Riesgos para empresas e inversores
Detrás de cada movimiento en el par euro-dólar hay balances empresariales concretos. Para una compañía europea que factura en Estados Unidos, una apreciación del euro del 10–13% puede suponer una caída de entre 2 y 4 puntos porcentuales en su margen operativo si no está adecuadamente cubierta. El contraste con otras regiones resulta demoledor: mientras muchas grandes multinacionales cuentan con sofisticados programas de gestión de riesgo de divisa, miles de pymes exportadoras apenas emplean coberturas básicas.
Barnuevo advierte de que los sectores más expuestos son aquellos con contratos a largo plazo en dólares y costes mayoritariamente en euros: ingeniería, automóvil, bienes de equipo, lujo o turismo. Pero el impacto no se limita a la cuenta de resultados. Un euro fuerte puede encarecer adquisiciones y proyectos de inversión en territorio estadounidense, reduciendo el atractivo de muchas operaciones que se diseñaron con un tipo de cambio mucho más favorable.
Para los inversores, la volatilidad añadida exige revisar carteras: una acción que parece barata en términos de PER puede dejar de serlo si parte de su beneficio se evapora por efecto divisa. De ahí que, cada vez más, las casas de análisis incluyan escenarios de tipo de cambio explícitos en sus valoraciones y recomienden seleccionar empresas con cobertura natural (ingresos y costes en la misma moneda).

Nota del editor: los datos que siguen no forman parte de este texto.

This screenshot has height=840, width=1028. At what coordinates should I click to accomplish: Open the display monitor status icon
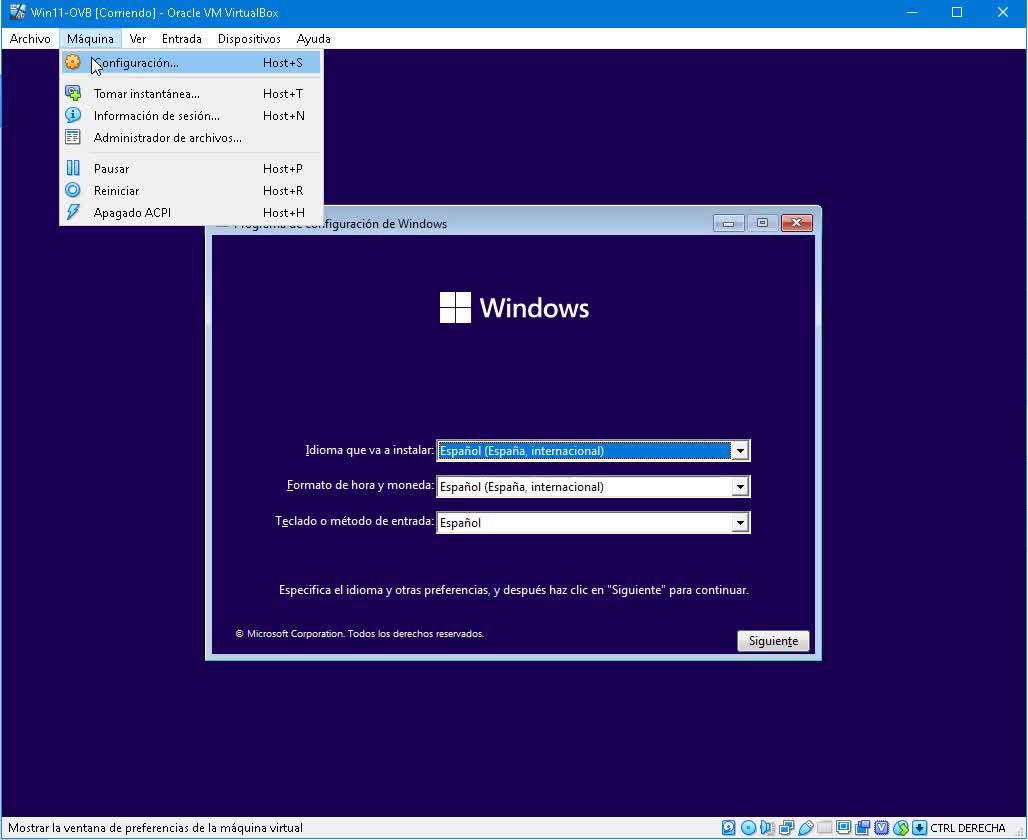[843, 827]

Coberturas de divisa: del manual a la urgencia
En este entorno, las coberturas han pasado de ser un capítulo técnico del manual de tesorería a convertirse en una prioridad estratégica de primer nivel. Barnuevo insiste en que el momento de diseñar estas defensas no es cuando el euro ya está en 1,20, sino mucho antes. Sin embargo, la realidad es que muchas compañías se han visto obligadas a improvisar coberturas de emergencia en los últimos meses.
Las herramientas son conocidas: contratos a plazo (forwards), opciones de divisa, estructuras combinadas y, en algunos casos, cobertura natural mediante financiación o compras en dólares. Lo que cambia ahora es la intensidad y el horizonte temporal. Donde antes se cubría un 30–40% de la exposición a seis meses, muchas empresas están pasando a cubrir hasta el 70–80% y a horizontes de 12–18 meses, asumiendo un coste mayor a cambio de certidumbre.
“La peor decisión no es no acertar con el nivel exacto de cobertura; la peor decisión es no tener ninguna”, resume Barnuevo. El mensaje de fondo es claro: la gestión de divisa ya no es una cuestión táctica, sino una parte esencial de la estrategia financiera, especialmente para aquellas compañías con más del 20–30% de sus ingresos ligados al dólar.